For decades now, people from Esquerra and Junts, formerly Convergència, have been saying the same thing publicly called Rufián and Dalmases in private. Not everyone, of course, but the resentment some feel toward the classist distance of others is at least as old as Catalan politics since 1977.
The ambition to be the straw man for the "strict Catalan obedience" vote, the 23 years of Pujol, the tripartite coalitions, the Trial, the prisons, the exiles, and now the pacts with the PSOE, squared by the number of social networks, has turned the competition between the two parties into a spectacle that can only stimulate their respective parties.

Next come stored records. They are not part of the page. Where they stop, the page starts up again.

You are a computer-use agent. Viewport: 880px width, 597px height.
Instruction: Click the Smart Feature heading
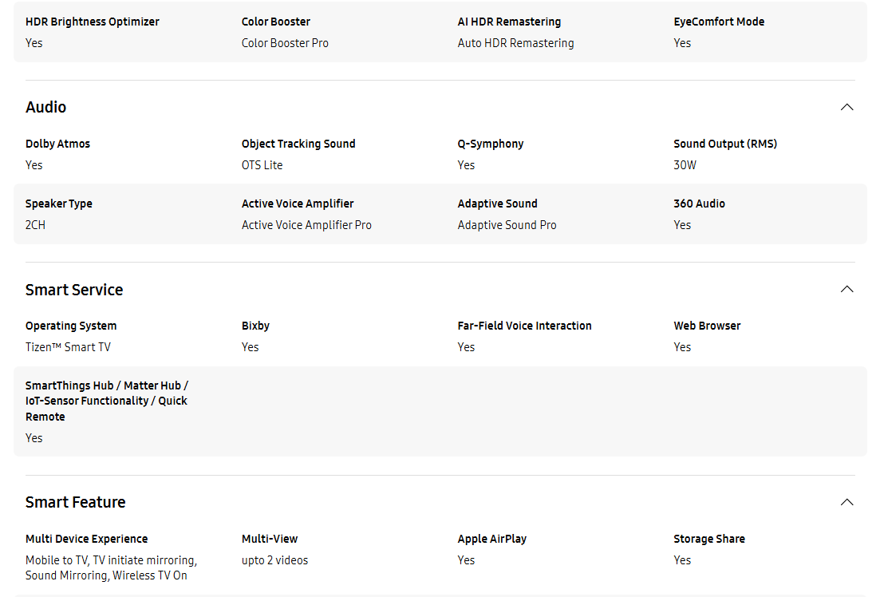(x=75, y=502)
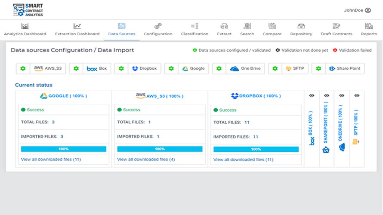Toggle visibility eye for SharePoint panel
The width and height of the screenshot is (383, 215).
coord(327,96)
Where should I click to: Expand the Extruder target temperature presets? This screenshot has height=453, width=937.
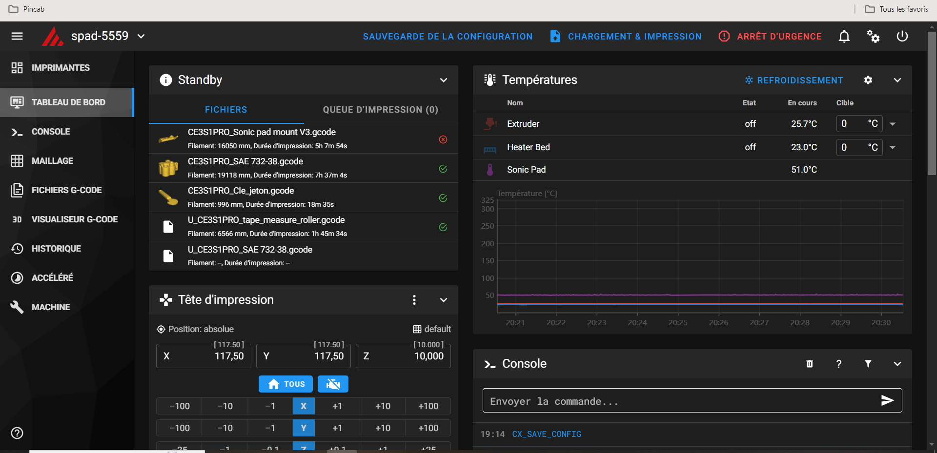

Politics already has this, and everywhere. Just look at how brutal the power struggles within each party are. But this discord is especially bitter for thousands of people, because Esquerra and Junts have been more than just two parties when the streets were "always ours" and no one asked the protester next to them which party they voted for. Then, with the invaluable help of the CUP (United Left of Catalonia), neither of them was able to provide any benefit to the pro-independence majority in the Parliament, and they were even incapable of governing in coalition.

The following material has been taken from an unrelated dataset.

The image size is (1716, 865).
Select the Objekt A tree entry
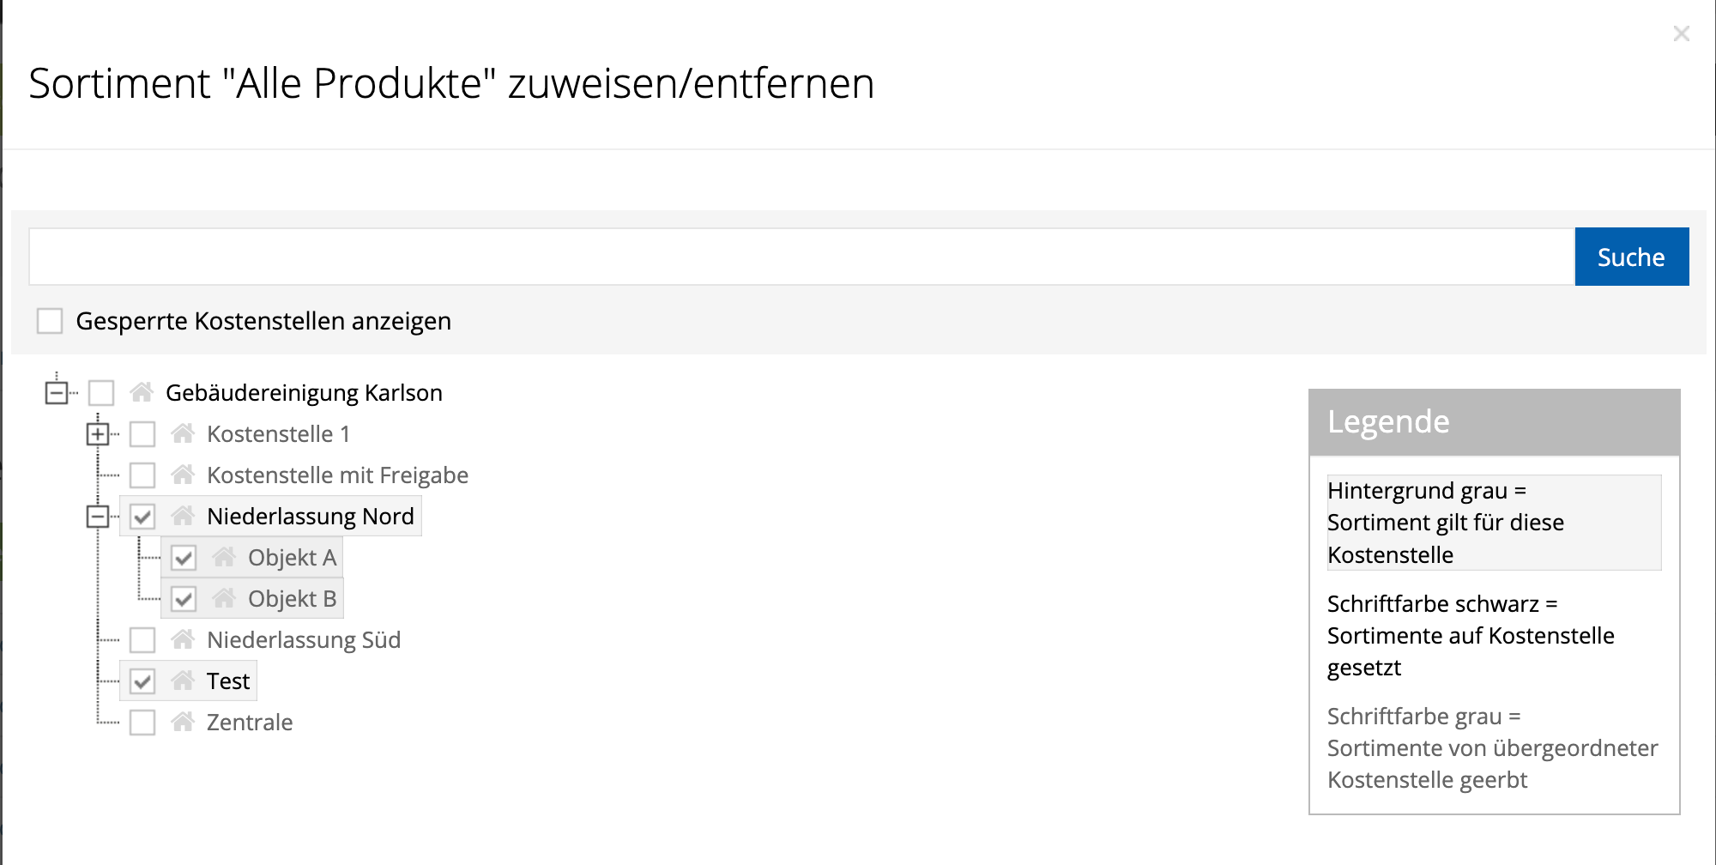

Of course, each party is the owner of its own strategies. From the outside, however, one would say that both ERC and Junts are subjected to the same contempt from the PSOE, and that where one stumbles on immigration or the Catalan language in Europe, the other will stumble on commuter rail or special financing. Therefore, this confrontation will not only fail to bring them closer to politics, but Isla will remain president for several years.